[Records to process Boundary: Start]
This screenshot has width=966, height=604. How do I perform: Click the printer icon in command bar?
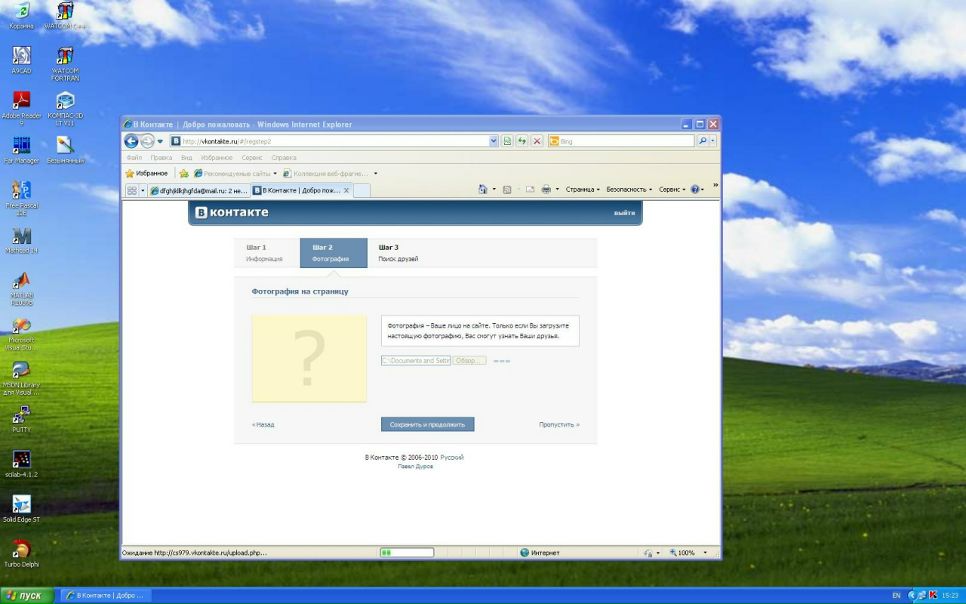pos(546,189)
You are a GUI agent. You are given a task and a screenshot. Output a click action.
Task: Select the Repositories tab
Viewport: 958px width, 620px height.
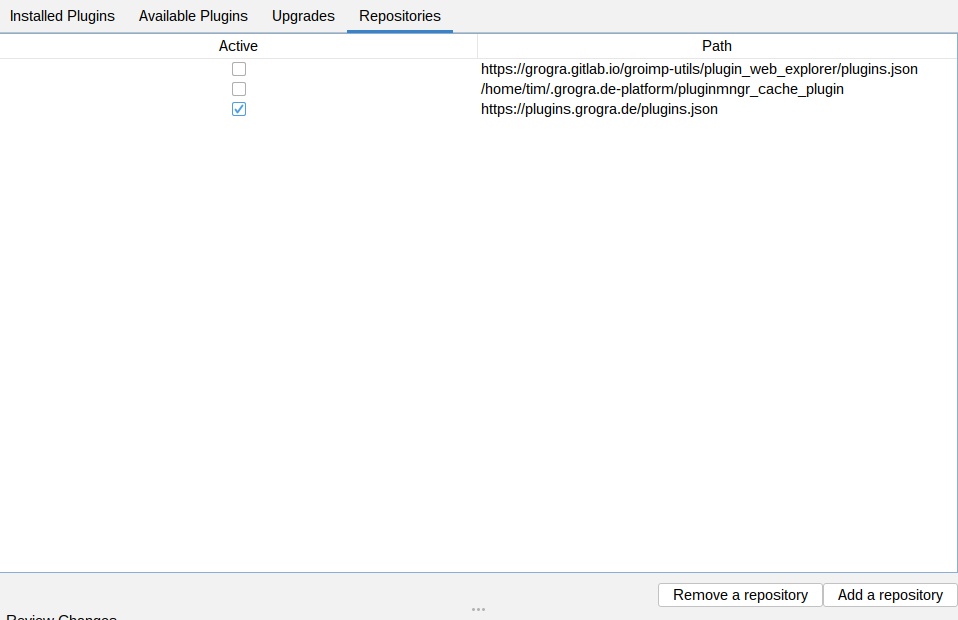[x=400, y=16]
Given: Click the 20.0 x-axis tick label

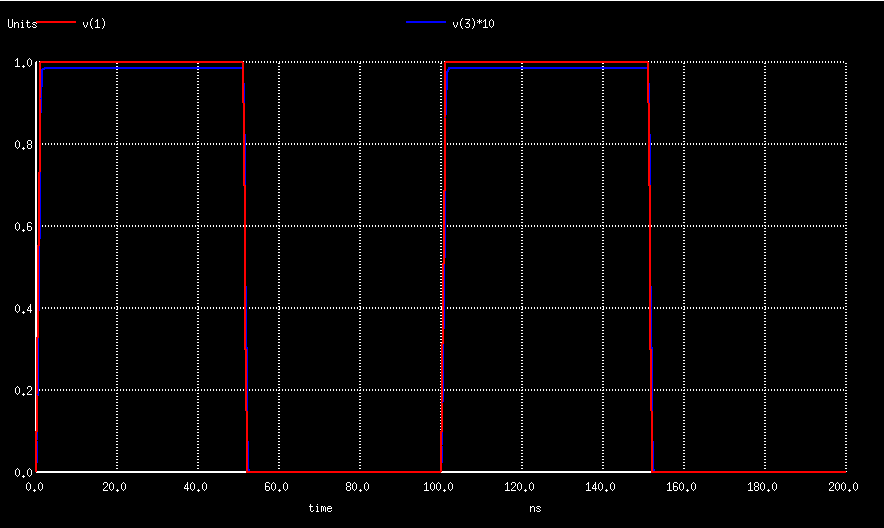Looking at the screenshot, I should point(114,487).
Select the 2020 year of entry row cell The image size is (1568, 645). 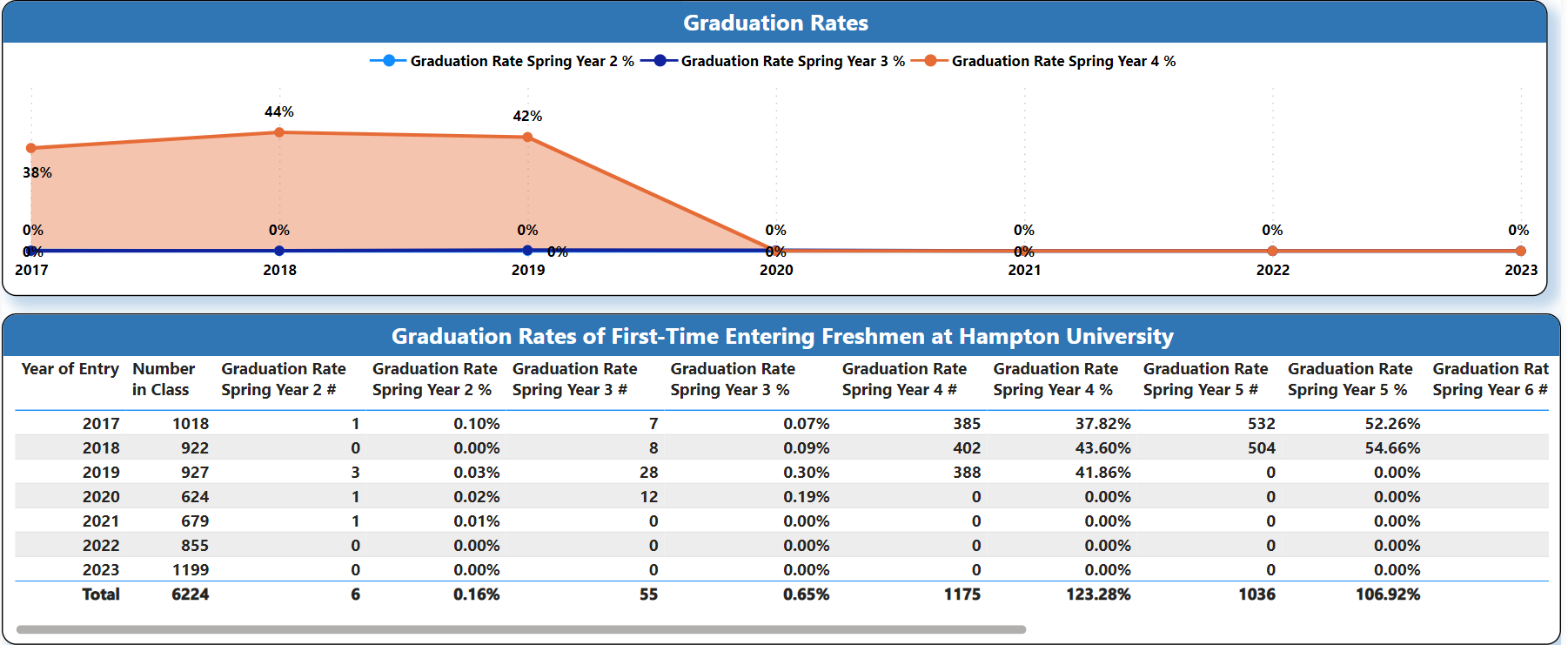[x=101, y=497]
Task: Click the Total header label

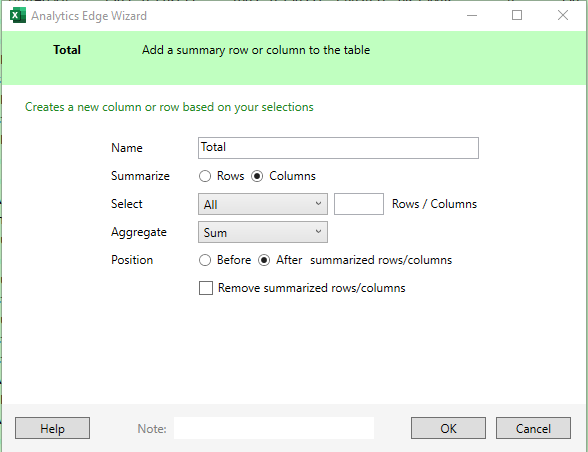Action: pos(67,50)
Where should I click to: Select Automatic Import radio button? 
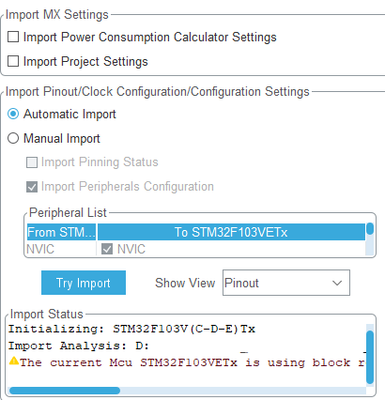[13, 114]
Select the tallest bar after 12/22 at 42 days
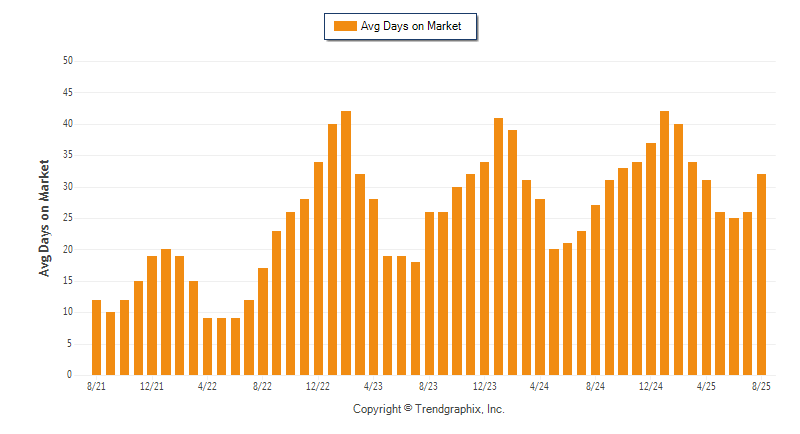 pos(346,243)
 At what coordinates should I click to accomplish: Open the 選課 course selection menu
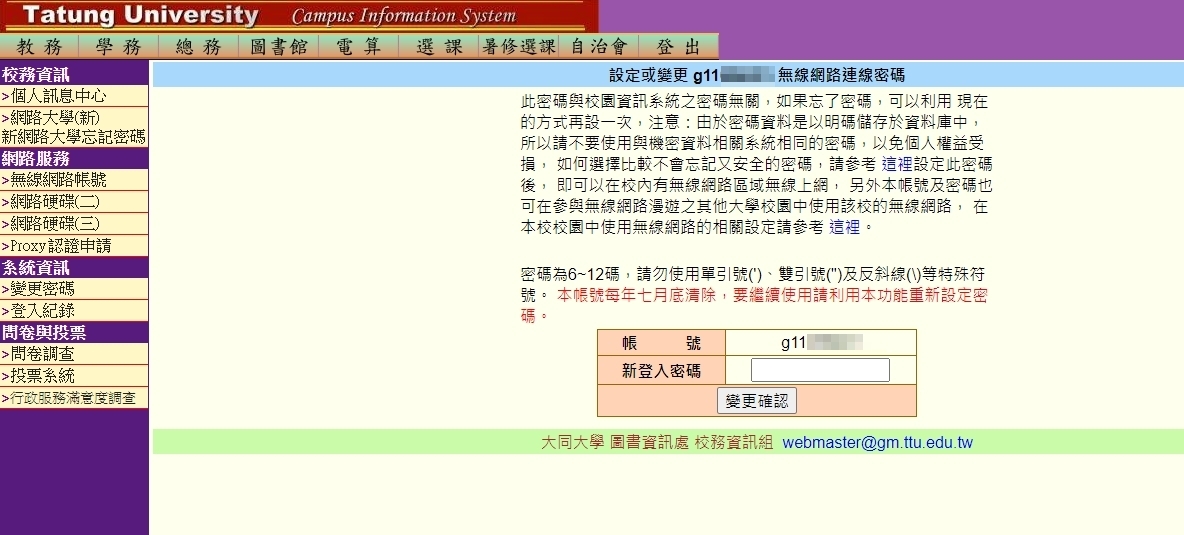(x=438, y=46)
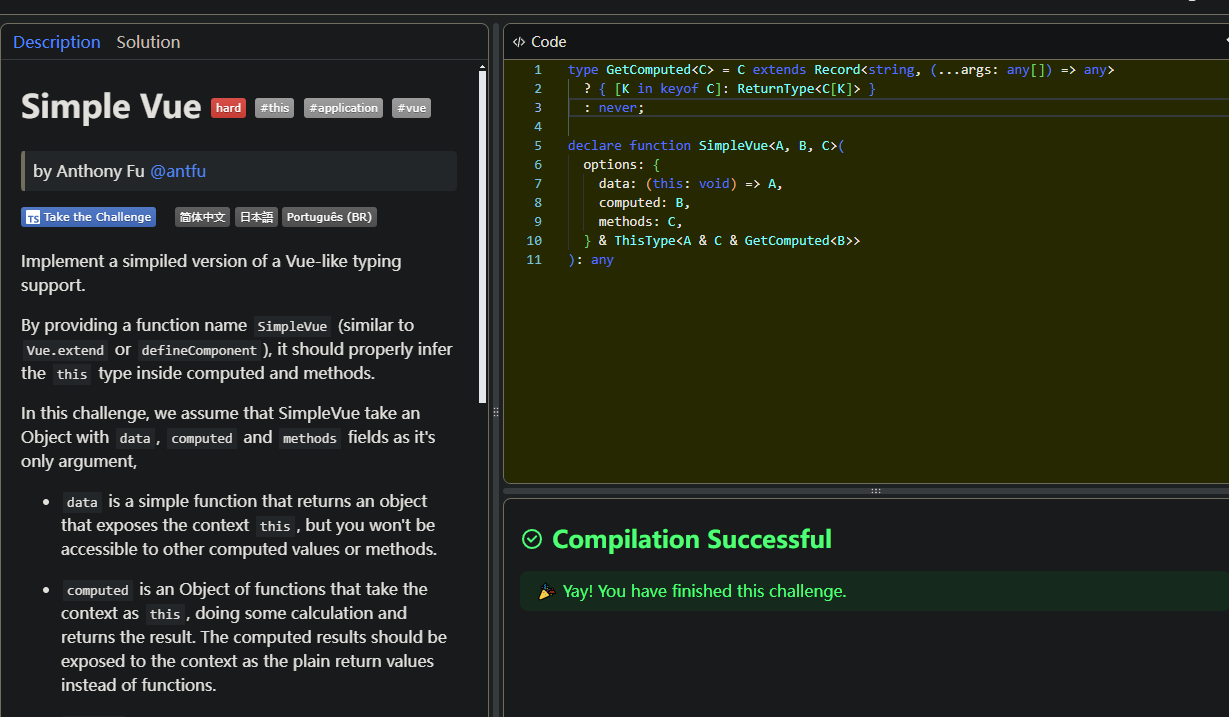Screen dimensions: 1229x717
Task: Open the @antfu author profile link
Action: point(178,171)
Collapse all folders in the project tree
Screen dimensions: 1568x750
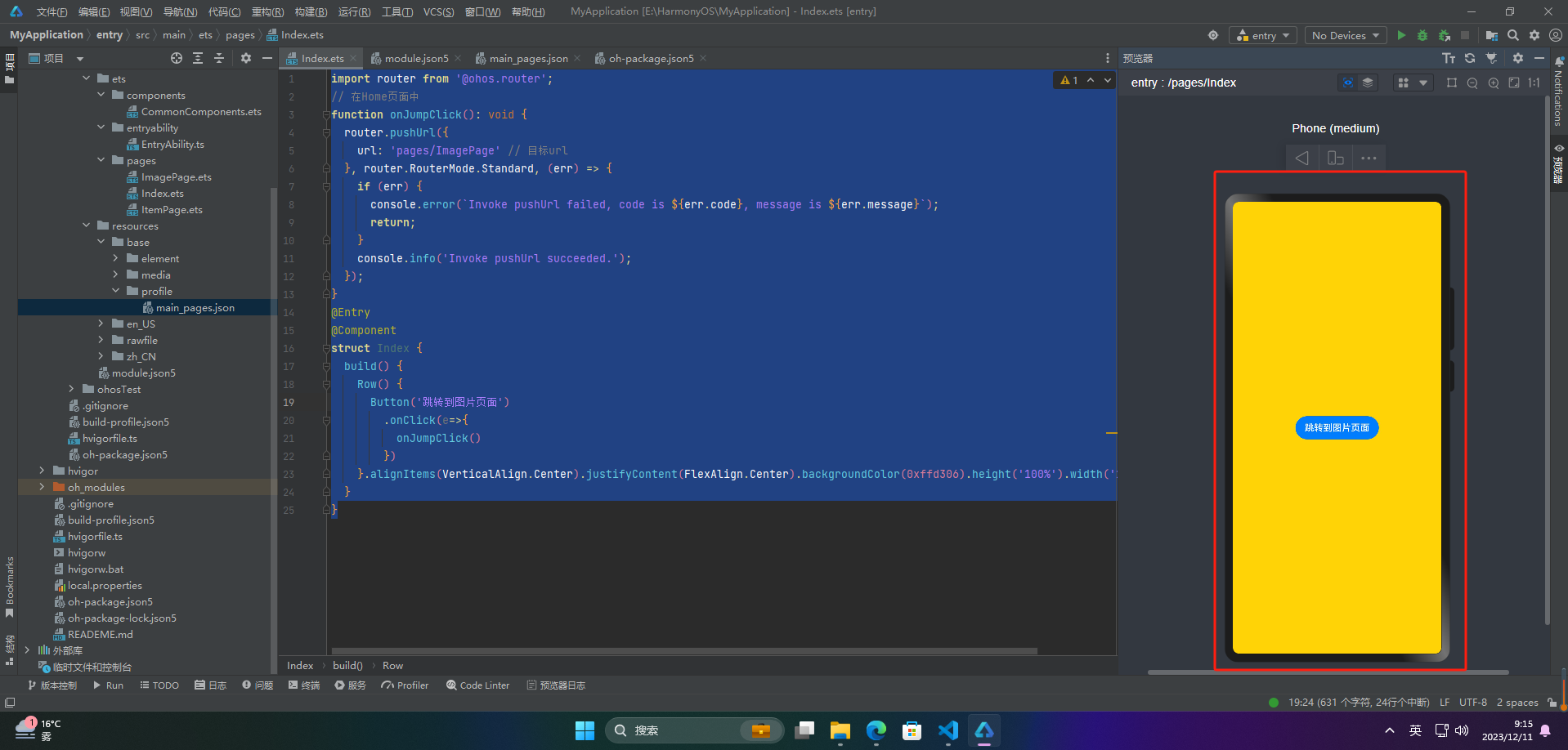219,58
[Records to process Boundary: End]
**Your instructions**
Leaving out all pictures, print exactly the lines above from the one containing "Task: Click the Total header label" through the last line of the entries.

**Finished exercise**
Task: Click the Total header label

Action: pos(67,50)
Where should I click to: Select Automatic Import radio button? 
[13, 114]
Select the tallest bar after 12/22 at 42 days
 pos(346,243)
 At what coordinates should I click to accomplish: Open the 選課 course selection menu
(x=438, y=46)
Screen dimensions: 1229x717
Task: Open the @antfu author profile link
Action: point(178,171)
Collapse all folders in the project tree
Screen dimensions: 1568x750
219,58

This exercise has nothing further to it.